Muchas culturas antiguas ofrecían sacrificios humanos para apaciguar o halagar a sus dioses. Cada tribu tenía su propio ritual, pero en todos los casos se entregaba lo más valioso que se poseía.
Que la vida es el bien más preciado del que goza la humanidad es una verdad incontestable. A pesar de ello y, aunque nos vanagloriamos del progreso conseguido, mantenemos ese ritual a los “nuevos dioses” que se han instalado en nuestra sociedad.
¿Cuántas vidas se sacrificaron en las sucesivas guerras por el control del petróleo? ¿Cuántas en África para conseguir los minerales imprescindibles en la fabricación de dispositivos móviles? ¿Cuántas mujeres y niñas son entregadas en el altar de la prostitución para que los grandes traficantes de trata puedan seguir amasando su fortuna en uno de los negocios que más dinero mueve en el mundo? La lista sería interminable.
Y cuando la costumbre había conseguido amodorrar en la trastienda de nuestra mente el sacrificio de seres humanos a “los nuevos dioses”, llegó el virus y lo arrastró a la luz iluminándolo con una claridad cegadora.
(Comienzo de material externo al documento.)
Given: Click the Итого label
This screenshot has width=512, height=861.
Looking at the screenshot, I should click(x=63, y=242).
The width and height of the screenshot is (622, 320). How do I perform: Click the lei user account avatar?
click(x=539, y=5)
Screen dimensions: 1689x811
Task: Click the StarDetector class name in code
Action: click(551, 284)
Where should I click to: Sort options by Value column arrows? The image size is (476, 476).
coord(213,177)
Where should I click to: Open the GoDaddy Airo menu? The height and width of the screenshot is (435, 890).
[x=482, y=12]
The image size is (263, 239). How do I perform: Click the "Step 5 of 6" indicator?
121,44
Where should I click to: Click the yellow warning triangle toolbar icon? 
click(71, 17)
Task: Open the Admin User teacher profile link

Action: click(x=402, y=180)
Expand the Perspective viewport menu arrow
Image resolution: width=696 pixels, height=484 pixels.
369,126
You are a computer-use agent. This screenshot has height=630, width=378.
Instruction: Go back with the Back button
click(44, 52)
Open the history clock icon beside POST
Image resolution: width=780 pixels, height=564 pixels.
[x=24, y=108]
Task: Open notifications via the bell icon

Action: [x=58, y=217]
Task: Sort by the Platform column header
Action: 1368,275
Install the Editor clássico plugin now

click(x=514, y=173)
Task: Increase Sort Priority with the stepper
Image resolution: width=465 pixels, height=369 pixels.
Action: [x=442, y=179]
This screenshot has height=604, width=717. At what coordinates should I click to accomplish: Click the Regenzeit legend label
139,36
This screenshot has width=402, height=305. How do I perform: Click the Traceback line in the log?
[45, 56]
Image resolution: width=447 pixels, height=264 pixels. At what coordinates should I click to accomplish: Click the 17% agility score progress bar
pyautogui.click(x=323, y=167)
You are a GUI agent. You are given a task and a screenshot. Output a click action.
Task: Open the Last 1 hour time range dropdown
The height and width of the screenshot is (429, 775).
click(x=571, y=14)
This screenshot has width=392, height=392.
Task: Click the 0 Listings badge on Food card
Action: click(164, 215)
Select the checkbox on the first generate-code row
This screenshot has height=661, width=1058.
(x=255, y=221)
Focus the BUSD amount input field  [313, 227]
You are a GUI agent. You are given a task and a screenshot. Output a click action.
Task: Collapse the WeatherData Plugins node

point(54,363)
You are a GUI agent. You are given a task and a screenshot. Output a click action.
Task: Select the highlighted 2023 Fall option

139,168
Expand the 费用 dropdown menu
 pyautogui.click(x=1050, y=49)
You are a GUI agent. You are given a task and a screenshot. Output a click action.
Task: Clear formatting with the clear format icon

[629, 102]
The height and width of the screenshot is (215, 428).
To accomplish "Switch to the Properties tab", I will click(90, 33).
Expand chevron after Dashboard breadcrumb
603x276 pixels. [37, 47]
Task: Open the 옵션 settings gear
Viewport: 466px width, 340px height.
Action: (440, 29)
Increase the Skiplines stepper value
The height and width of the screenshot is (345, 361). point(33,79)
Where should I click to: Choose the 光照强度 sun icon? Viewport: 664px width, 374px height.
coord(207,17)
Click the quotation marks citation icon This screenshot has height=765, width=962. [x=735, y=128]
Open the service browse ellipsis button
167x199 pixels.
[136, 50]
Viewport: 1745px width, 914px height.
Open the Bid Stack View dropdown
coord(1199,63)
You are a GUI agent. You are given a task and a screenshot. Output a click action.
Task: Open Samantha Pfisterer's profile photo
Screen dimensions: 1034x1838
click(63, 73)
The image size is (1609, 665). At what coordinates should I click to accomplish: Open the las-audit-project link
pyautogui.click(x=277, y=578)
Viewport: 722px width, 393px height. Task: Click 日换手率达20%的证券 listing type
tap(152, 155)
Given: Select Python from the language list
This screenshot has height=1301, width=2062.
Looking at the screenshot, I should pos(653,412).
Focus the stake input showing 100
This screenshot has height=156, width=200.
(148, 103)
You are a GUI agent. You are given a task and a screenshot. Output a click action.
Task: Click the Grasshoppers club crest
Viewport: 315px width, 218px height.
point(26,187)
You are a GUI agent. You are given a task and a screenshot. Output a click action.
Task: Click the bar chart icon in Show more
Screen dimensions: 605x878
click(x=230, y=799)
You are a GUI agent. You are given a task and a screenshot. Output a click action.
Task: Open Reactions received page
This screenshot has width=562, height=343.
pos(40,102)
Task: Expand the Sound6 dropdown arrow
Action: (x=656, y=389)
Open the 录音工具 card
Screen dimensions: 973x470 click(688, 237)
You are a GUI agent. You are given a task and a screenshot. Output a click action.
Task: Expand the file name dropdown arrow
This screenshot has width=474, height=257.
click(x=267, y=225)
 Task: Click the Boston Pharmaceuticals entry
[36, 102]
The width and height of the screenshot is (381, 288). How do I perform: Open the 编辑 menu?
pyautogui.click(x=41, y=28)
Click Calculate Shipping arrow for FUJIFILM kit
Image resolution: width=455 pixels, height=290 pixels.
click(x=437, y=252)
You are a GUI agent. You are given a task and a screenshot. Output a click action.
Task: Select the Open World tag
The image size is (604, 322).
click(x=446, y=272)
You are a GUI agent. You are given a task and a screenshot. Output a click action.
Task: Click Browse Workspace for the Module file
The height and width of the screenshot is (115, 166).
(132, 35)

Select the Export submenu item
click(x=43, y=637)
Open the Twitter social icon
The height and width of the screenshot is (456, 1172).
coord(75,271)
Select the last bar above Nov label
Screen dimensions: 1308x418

En estos tiempos de pandemia no se entregan las víctimas implorando la lluvia, las buenas cosechas, la fertilidad o la desgracia para los enemigos como hacían las culturas primitivas, sino que se sacrifican vidas humanas suplicando “salvar el verano”, “los puentes”, “la Navidad”, “la Semana Santa”, envolviendo los ruegos en el cántico: “Nos jugamos los puestos de trabajo”.
Sin lugar a dudas hay que proteger a quienes se quedan sin empleo, a quienes pierden sus pequeños negocios o caen en la pobreza. ¿Pero por qué estos paladines “de la defesa de los puestos de trabajo” no se preocuparon con tal ahínco de su personal cuando les pagaban salarios de esclavitud en una total desproporción a los cuantiosos beneficios que obtenían durante los buenos tiempos del turismo?
Después de un año de pandemia, cuando ya se conoce casi todo de los efectos que cualquier gesto, que cualquier movimiento, tiene sobre la trasmisión del virus y, por consiguiente, sobre la vida humana, “los sacerdotes”, presionados por nuestros “nuevos dioses”, continúan entregándoles víctimas para calmar su ira, como en la época de las tribus primitivas.
Al menos, deberíamos conocer el resultado de dividir los beneficios obtenidos por las vidas sacrificadas. Así sabríamos cuánto valemos.